The artists set to appear at Biden's inauguration, meanwhile, are performing amid a much different context, and are communicating a much different message. Vulture's Craig Jenkins told Newsweek via email that the job of Biden's inauguration will be "to signal what a Biden presidency can offer, namely the mending of a nation that has slowly and methodically come apart."

Jenkins also zeroed in on several of the artists picked to perform, and explained how they each complement different facets of the overall mood that Biden's hoping to strike. "Justin Timberlake is a smart pick, as someone who has made a career out of the tasteful mixing of genres and who is unafraid to be cloyingly sincere, as are John Legend, a singer who can reliably bring an audience to tears, and Bruce Springsteen, a poet who speaks to the plight of the middle-aged American working class," he wrote.

Pop songs aren't the only Inauguration Day tunes that are loaded with meaning, though. "Politicians have always drawn on music's lyrics and other meanings to mold and unify a nation, hence the significance of 'The Star-Spangled Banner,' which has traditionally been a fixture in presidential inaugurations and intended to instill in the citizenry desired social values, such as patriotism and respect for authority," music professor Paul Woodford, of Ontario's Western University, told Newsweek via email. "Those meanings, though, are malleable and sometimes subject to change in response to political or other events."

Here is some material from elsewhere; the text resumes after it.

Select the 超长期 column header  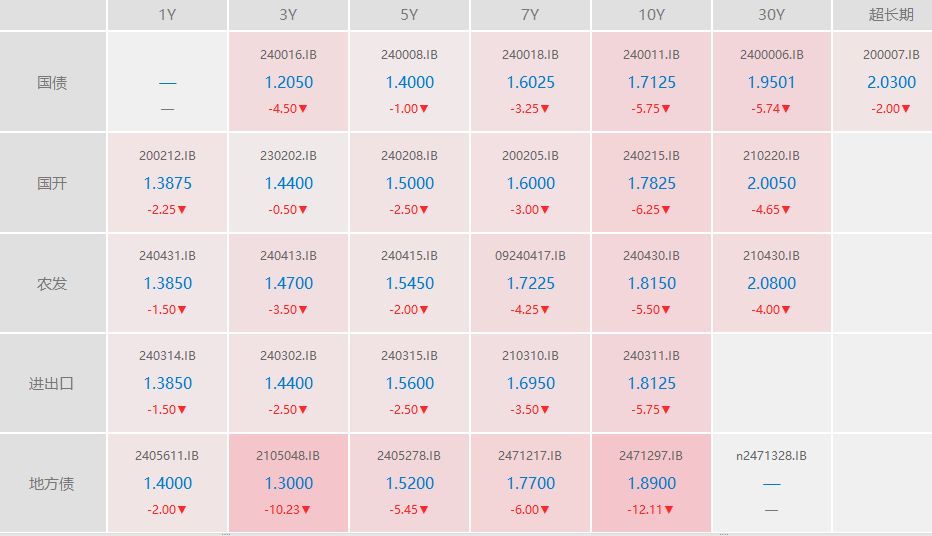pos(889,15)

Like Jenkins, Hogan feels that the artists performing for Biden's inauguration make sense, considering his incoming administration's focus on bridging divides and unifying people.

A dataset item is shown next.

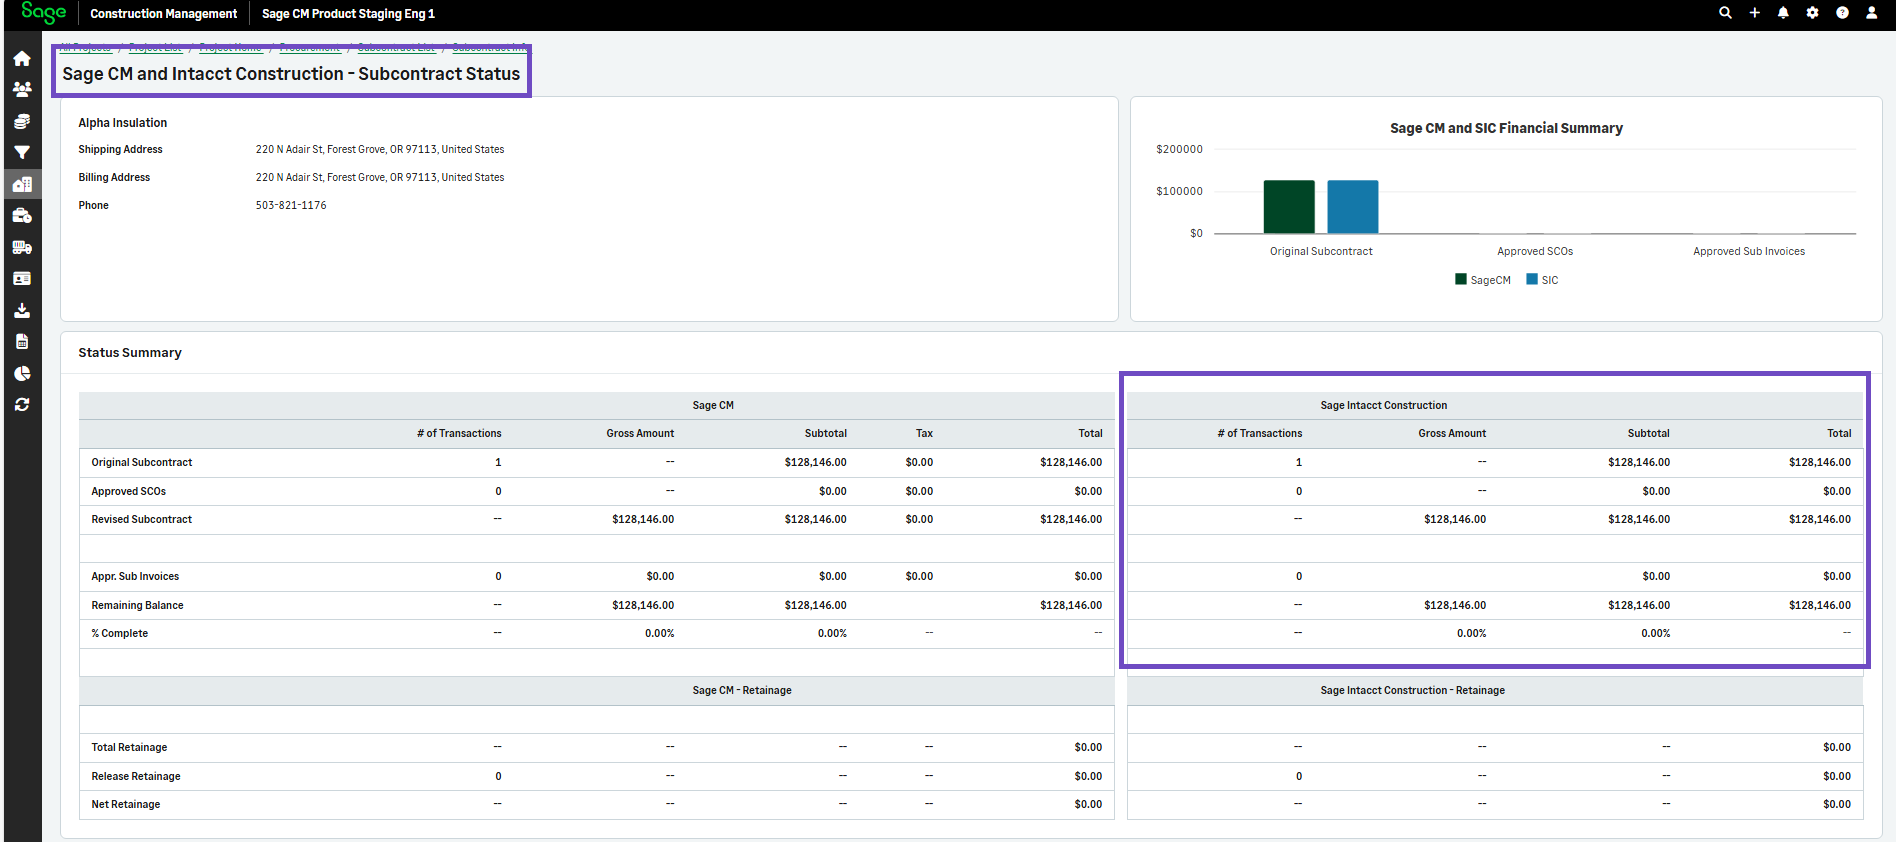
Task: Open the download tray sidebar icon
Action: coord(22,310)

"Lady Gaga and Justin Timberlake are both hugely popular stars. Neither seem likely to alienate moderates. Gaga seems like an especially meaningful choice because of her long-standing support for the LGBTQ+ community," he wrote. "Bruce Springsteen is an obvious choice and I've seen him perform at an event for Obama—Republicans always misunderstand 'Born in the USA,' but the Boss is famous for singing about uplifting the downtrodden. John Legend seems like a natural fit and a smart addition with his award-winning civil rights ode 'Glory.' Foo Fighters are some of the biggest arena rockers you can get."

If that talent roster seems a little down-the-middle, even despite the variety of genres and styles on display, that's probably not a coincidence. "Biden's pitch to America is that he's safe," Hogan wrote. "His choice of performers reflects that, and honestly, that's probably fine."

Correction, 1/20/21, 12:15 p.m.: This post has been corrected to reflect that Jennifer Lopez performed "This Land Is Your Land" and "America the Beautiful," not her own songs, and to clarify that Foo Fighters, John Legend and Bruce Springsteen are performing as part of the Celebrating America primetime event.